For the longest time, I was the most well-read person I knew. I didn't know many others who read as widely or as voraciously as I did in my school. So, if there was one thing in the world I was confident about, it was books.
College was a cruel reality check.
A whole new world
I knew going in that I wouldn't know all the things that my peers did — we'd all come from different education systems, lived in different parts of the city, and grew up with different family dynamics. I was prepared for all these differences.
What I wasn't prepared for was to feel out of place when it came to books and reading.

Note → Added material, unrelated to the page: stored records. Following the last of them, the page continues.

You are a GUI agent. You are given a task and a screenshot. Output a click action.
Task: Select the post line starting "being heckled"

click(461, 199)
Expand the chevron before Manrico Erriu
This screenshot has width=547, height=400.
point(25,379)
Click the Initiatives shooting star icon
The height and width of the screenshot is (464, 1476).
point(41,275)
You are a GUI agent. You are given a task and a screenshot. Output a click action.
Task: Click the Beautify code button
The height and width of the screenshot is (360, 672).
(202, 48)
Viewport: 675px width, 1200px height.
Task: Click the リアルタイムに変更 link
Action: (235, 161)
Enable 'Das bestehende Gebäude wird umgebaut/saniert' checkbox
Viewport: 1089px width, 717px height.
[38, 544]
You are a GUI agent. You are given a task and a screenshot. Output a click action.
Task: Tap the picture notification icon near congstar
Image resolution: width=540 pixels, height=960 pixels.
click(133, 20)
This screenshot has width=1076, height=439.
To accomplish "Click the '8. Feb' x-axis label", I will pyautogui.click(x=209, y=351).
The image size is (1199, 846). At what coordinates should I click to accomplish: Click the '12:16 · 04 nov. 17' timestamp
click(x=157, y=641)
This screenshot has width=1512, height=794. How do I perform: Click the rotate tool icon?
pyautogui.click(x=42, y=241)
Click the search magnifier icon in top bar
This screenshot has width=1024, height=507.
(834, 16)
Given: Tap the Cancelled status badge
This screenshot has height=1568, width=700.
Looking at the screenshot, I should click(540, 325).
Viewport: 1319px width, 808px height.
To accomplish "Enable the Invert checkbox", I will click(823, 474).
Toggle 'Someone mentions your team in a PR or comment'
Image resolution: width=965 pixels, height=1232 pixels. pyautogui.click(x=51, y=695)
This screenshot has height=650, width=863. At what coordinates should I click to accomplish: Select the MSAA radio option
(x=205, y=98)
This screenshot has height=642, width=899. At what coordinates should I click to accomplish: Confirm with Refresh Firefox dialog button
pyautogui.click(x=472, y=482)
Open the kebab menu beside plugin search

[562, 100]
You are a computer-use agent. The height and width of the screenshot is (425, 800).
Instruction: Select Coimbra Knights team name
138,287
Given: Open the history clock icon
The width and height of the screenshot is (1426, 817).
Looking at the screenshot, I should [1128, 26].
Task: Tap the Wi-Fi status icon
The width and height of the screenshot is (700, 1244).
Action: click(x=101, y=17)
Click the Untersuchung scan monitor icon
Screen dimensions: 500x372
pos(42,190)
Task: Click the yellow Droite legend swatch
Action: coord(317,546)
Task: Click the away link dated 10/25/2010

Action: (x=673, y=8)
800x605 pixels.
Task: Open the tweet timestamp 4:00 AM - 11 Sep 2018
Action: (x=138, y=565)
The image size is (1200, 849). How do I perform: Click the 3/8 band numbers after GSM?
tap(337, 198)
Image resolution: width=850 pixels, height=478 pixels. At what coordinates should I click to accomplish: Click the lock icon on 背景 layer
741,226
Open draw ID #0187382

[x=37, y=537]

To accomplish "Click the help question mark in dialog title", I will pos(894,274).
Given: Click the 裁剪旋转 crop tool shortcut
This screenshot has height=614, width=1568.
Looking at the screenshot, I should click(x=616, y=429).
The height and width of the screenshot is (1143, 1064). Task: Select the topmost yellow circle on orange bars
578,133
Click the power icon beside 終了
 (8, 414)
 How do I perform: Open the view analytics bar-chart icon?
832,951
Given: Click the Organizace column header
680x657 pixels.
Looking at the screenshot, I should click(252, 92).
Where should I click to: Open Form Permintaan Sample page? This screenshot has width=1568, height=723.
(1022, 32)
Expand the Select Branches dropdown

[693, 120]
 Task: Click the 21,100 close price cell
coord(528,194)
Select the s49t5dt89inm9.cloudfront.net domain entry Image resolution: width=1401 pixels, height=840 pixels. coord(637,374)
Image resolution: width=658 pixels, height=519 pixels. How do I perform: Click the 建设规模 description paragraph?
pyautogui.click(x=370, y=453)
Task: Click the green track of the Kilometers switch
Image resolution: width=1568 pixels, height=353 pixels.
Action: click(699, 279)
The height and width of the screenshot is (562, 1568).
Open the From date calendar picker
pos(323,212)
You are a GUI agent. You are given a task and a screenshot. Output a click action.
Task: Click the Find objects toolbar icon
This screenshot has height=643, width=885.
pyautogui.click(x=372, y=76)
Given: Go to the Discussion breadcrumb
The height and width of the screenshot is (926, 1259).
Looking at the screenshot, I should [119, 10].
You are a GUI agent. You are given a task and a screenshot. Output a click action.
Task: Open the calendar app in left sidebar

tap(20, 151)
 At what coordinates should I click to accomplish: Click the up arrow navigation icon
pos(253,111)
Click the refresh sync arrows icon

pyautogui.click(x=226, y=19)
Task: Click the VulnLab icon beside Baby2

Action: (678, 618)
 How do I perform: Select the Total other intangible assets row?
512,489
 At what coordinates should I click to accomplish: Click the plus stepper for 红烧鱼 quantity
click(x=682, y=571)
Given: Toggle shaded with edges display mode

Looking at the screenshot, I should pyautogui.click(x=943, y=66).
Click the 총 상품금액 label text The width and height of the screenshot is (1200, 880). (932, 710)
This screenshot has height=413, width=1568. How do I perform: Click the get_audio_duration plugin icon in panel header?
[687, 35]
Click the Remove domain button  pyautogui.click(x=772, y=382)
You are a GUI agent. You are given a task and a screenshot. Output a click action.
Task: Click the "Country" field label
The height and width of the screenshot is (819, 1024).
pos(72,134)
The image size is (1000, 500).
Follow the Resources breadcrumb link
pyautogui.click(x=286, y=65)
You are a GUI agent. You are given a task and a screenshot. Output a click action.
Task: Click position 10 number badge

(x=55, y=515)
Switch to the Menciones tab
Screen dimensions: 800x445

In retrospect, I should have known. My school had the shittiest library — you couldn't even choose your own book to borrow. The library didn't stock any good books because the children didn't read, and the children didn't read because the library didn't stock any good books. Mainly, the emphasis was on studies — grades were our holy grail, and there was no time for any deviation from the course.
So naturally, when I made it to college, I hadn't even heard of the books my friends loved and grew up with, much less read them. They'd read PG Wodehouse, Jane Austen, Charles Dickens, and JRR Tolkien. All I'd been reading until then were Nancy Drew and Hardy Boys mysteries. The occasional Roald Dahl, if I could borrow it from someone in school. I read the Harry Potter books so late, all seven books were published and like six of them had films too.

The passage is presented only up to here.